Certain low-level crimes should not be subject to criminal prosecution, said Mark-Viverito.
"We will also look for areas where it makes more sense to impose a civil penalty rather than a criminal one," she added.
In order to enact this system of fewer arrests, Mark-Viverito said the city's summonses courts, already overburdened, need to be improved along with a better notification and communication system with defendants.
A city-wide bail system would also help to reduce unfairness in the system when people are arrested for less serious crimes, said Mark-Viverito.
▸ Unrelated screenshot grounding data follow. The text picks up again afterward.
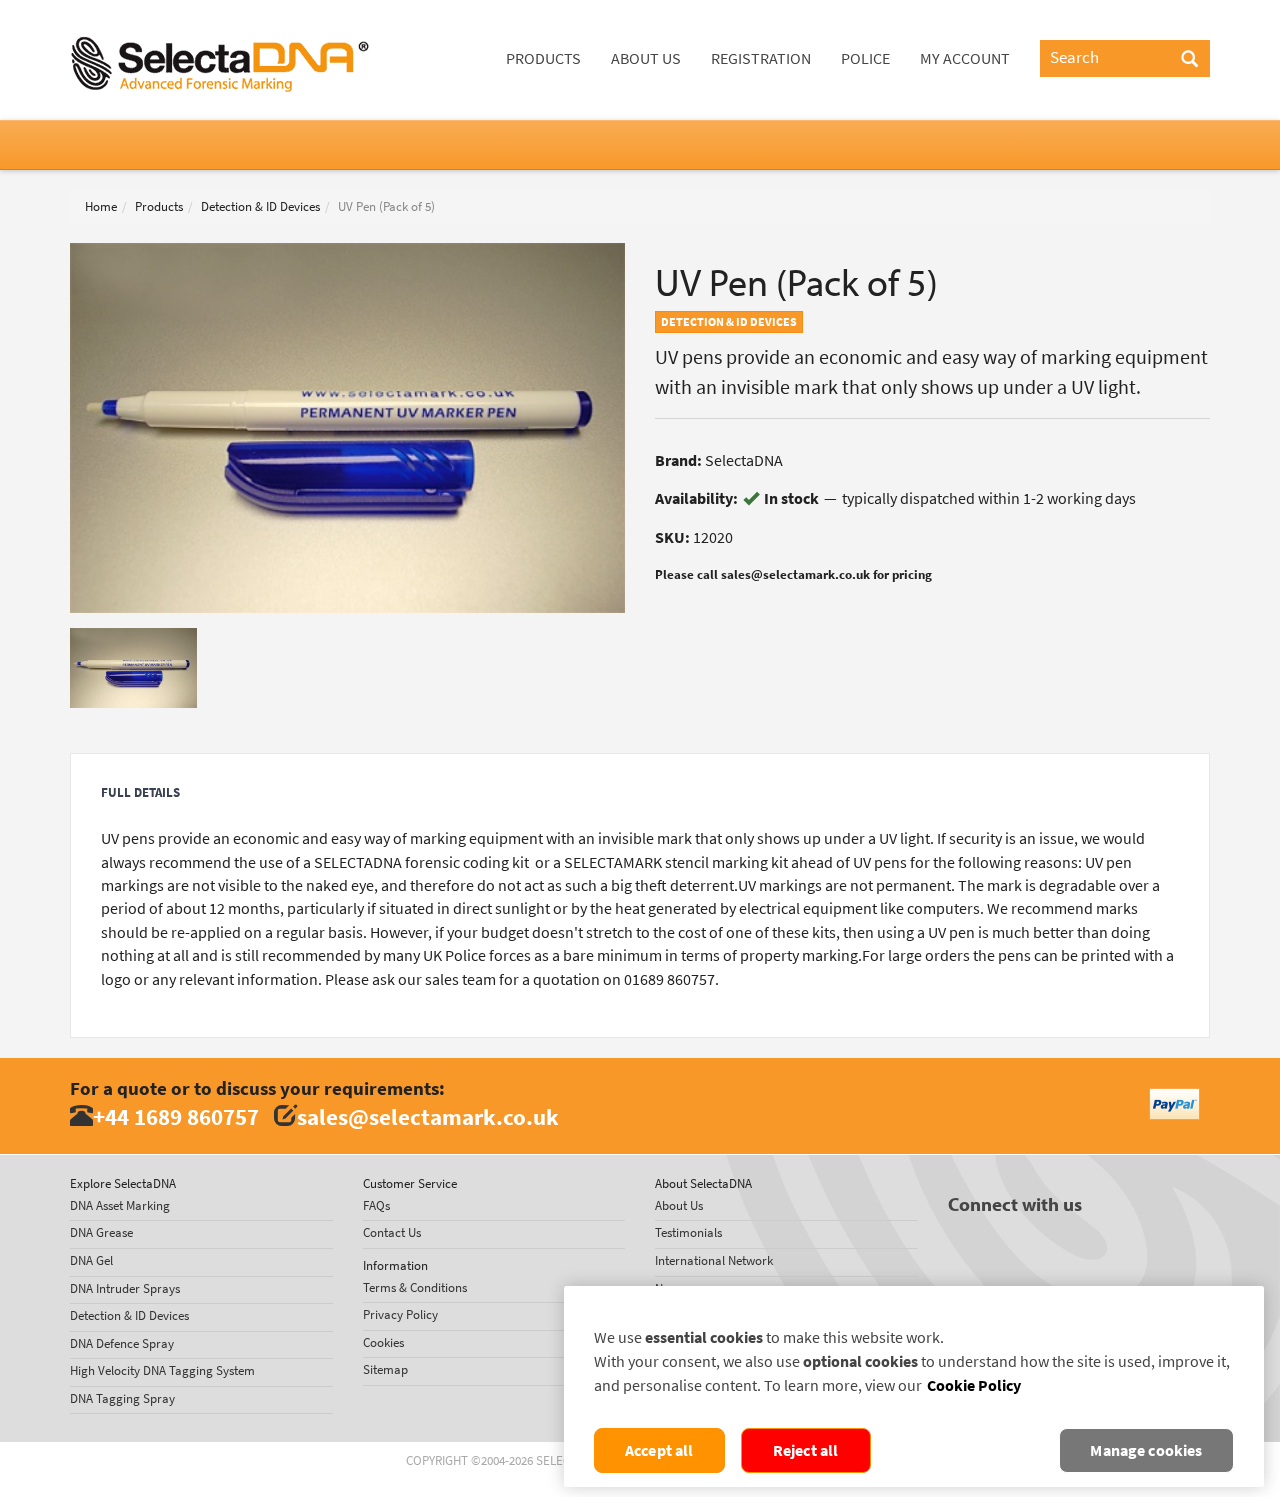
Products (543, 58)
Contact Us (392, 1232)
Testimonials (688, 1232)
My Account (965, 58)
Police (865, 58)
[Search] (1189, 60)
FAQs (376, 1205)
"If you are accused of jumping a turnstile or committing other minor offenses in New York City, you may be locked up. And if you can’t afford bail you will spend on average 15 days in jail," said Mark Viverito.
Other city-wide bail prototypes have a return appearance rate in the 90th percentile, said Mark-Viverito, and would save the city millions of dollars spent holding individuals charged with minor offenses.
While she called on police to make less arrests for minor offenses, Mark-Viverito also called for more police "to carry out more community policing."
Police Commissioner William Bratton has called for more police but at his budget briefing on Monday Mayor Bill de Blasio was non-committal.
The speaker also called for creating and boosting three offices to help level the playing field for New Yorkers.
A new Office of the Civil Justice Coordinator will ensure that New Yorkers have legal representation when it comes to everything from fighting eviction to dealing with debt collectors.
The office's “job will be simple: work to ensure legal representation is available to all," said Mark-Viverito.
Another major proposal will be to rejuvenate the Human Rights Commission, an agency that has seen its funding cut 80 percent and staffing reduced 90 percent since the 1990s, according to the speaker's office.
The agency enforces the city's human rights law which prohibits discrimination in housing, employment and public accommodations based on race, sex, gender, country of origin and gender identity among other things.
Mark-Viverito proposed to spend $5 million to double the number of attorneys and human rights specialists.
New York City should also fight to wrest control over the minimum wage from the state, seek permission to enforce state wage labor laws and enact paid family leave through an expansion of the state’s temporary disability insurance program.
The new Office of Labor will help enforce those regulations.
The speech marks the end to a busy first year for Mark-Viverito who has billed herself as a progressive and inclusive council speaker who has pushed legislation on everything from immigration to sick leave and climate change.
She noted that she is the first speaker to hold the State of the City address outside of Lower Manhattan and at a public housing complex, the James Weldon Johnson Center at Johnson Houses in the East Harlem district she represents.
"It is time to make sure all voices have a seat at the table," said Mark-Viverito.